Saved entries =
# # #

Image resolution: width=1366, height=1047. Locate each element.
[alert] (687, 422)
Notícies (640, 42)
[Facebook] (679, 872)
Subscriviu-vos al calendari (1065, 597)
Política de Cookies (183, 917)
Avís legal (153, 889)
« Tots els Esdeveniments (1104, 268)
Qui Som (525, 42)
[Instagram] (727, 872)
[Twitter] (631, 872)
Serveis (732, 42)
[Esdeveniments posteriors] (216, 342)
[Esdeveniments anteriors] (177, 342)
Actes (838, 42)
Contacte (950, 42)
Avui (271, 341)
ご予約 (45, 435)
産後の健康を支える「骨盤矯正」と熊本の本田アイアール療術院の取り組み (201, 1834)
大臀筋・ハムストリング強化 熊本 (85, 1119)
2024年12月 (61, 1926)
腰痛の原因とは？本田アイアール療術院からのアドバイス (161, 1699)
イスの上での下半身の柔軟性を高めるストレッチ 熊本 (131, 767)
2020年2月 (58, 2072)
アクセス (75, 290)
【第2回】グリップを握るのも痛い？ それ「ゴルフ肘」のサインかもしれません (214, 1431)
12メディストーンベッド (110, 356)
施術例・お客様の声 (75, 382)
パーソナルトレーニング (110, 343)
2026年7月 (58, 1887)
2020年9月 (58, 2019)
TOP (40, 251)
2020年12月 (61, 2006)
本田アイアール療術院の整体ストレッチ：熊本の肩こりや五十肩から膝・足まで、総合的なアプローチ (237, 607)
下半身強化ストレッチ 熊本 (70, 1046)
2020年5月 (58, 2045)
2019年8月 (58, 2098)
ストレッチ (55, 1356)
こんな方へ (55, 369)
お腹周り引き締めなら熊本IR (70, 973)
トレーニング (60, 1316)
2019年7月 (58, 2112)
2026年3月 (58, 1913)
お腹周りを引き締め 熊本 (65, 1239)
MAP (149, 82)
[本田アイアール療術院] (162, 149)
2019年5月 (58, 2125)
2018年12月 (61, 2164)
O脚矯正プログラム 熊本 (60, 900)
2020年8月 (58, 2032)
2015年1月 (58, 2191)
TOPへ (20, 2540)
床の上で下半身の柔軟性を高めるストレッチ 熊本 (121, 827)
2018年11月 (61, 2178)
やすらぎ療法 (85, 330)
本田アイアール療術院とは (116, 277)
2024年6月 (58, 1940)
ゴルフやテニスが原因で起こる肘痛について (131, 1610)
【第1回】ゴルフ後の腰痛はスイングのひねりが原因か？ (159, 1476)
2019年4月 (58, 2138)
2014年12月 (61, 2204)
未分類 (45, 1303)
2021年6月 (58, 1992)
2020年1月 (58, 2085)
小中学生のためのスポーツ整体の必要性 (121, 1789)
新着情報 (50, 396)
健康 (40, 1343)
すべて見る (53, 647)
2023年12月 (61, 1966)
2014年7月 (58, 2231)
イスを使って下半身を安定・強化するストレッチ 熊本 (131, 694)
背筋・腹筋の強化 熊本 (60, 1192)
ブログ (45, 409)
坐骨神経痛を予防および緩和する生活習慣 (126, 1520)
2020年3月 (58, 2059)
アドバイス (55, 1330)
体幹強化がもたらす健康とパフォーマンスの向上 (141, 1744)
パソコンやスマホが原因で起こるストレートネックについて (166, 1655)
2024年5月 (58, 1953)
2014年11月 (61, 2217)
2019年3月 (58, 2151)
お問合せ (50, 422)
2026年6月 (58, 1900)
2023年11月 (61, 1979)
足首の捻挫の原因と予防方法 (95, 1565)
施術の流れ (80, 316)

# # #

Assignment = Give the data back in full, exactly as written.

Reply to the task =
Image resolution: width=1366, height=1047. Locate each element.
[alert] (687, 422)
Notícies (640, 42)
[Facebook] (679, 872)
Subscriviu-vos al calendari (1065, 597)
Política de Cookies (183, 917)
Avís legal (153, 889)
« Tots els Esdeveniments (1104, 268)
Qui Som (525, 42)
[Instagram] (727, 872)
[Twitter] (631, 872)
Serveis (732, 42)
[Esdeveniments posteriors] (216, 342)
[Esdeveniments anteriors] (177, 342)
Actes (838, 42)
Contacte (950, 42)
Avui (271, 341)
ご予約 (45, 435)
産後の健康を支える「骨盤矯正」と熊本の本田アイアール療術院の取り組み (201, 1834)
大臀筋・ハムストリング強化 熊本 (85, 1119)
2024年12月 (61, 1926)
腰痛の原因とは？本田アイアール療術院からのアドバイス (161, 1699)
イスの上での下半身の柔軟性を高めるストレッチ 熊本 (131, 767)
2020年2月 (58, 2072)
アクセス (75, 290)
【第2回】グリップを握るのも痛い？ それ「ゴルフ肘」のサインかもしれません (214, 1431)
12メディストーンベッド (110, 356)
施術例・お客様の声 (75, 382)
パーソナルトレーニング (110, 343)
2026年7月 (58, 1887)
2020年9月 (58, 2019)
TOP (40, 251)
2020年12月 (61, 2006)
本田アイアール療術院の整体ストレッチ：熊本の肩こりや五十肩から膝・足まで、総合的なアプローチ (237, 607)
下半身強化ストレッチ 熊本 (70, 1046)
2020年5月 (58, 2045)
2019年8月 (58, 2098)
ストレッチ (55, 1356)
こんな方へ (55, 369)
お腹周り引き締めなら熊本IR (70, 973)
トレーニング (60, 1316)
2019年7月 (58, 2112)
2026年3月 (58, 1913)
お腹周りを引き締め 熊本 (65, 1239)
MAP (149, 82)
[本田アイアール療術院] (162, 149)
2019年5月 (58, 2125)
2018年12月 (61, 2164)
O脚矯正プログラム 熊本 (60, 900)
2020年8月 (58, 2032)
2015年1月 (58, 2191)
TOPへ (20, 2540)
床の上で下半身の柔軟性を高めるストレッチ 熊本 (121, 827)
2018年11月 (61, 2178)
やすらぎ療法 (85, 330)
本田アイアール療術院とは (116, 277)
2024年6月 (58, 1940)
ゴルフやテニスが原因で起こる肘痛について (131, 1610)
【第1回】ゴルフ後の腰痛はスイングのひねりが原因か？ (159, 1476)
2019年4月 (58, 2138)
2014年12月 (61, 2204)
未分類 (45, 1303)
2021年6月 (58, 1992)
2020年1月 (58, 2085)
小中学生のためのスポーツ整体の必要性 (121, 1789)
新着情報 (50, 396)
健康 (40, 1343)
すべて見る (53, 647)
2023年12月 (61, 1966)
2014年7月 (58, 2231)
イスを使って下半身を安定・強化するストレッチ 熊本 (131, 694)
背筋・腹筋の強化 熊本 (60, 1192)
ブログ (45, 409)
坐骨神経痛を予防および緩和する生活習慣 (126, 1520)
2020年3月 (58, 2059)
アドバイス (55, 1330)
体幹強化がもたらす健康とパフォーマンスの向上 (141, 1744)
パソコンやスマホが原因で起こるストレートネックについて (166, 1655)
2024年5月 (58, 1953)
2014年11月 (61, 2217)
2019年3月 (58, 2151)
お問合せ (50, 422)
2026年6月 (58, 1900)
2023年11月 (61, 1979)
足首の捻挫の原因と予防方法 (95, 1565)
施術の流れ (80, 316)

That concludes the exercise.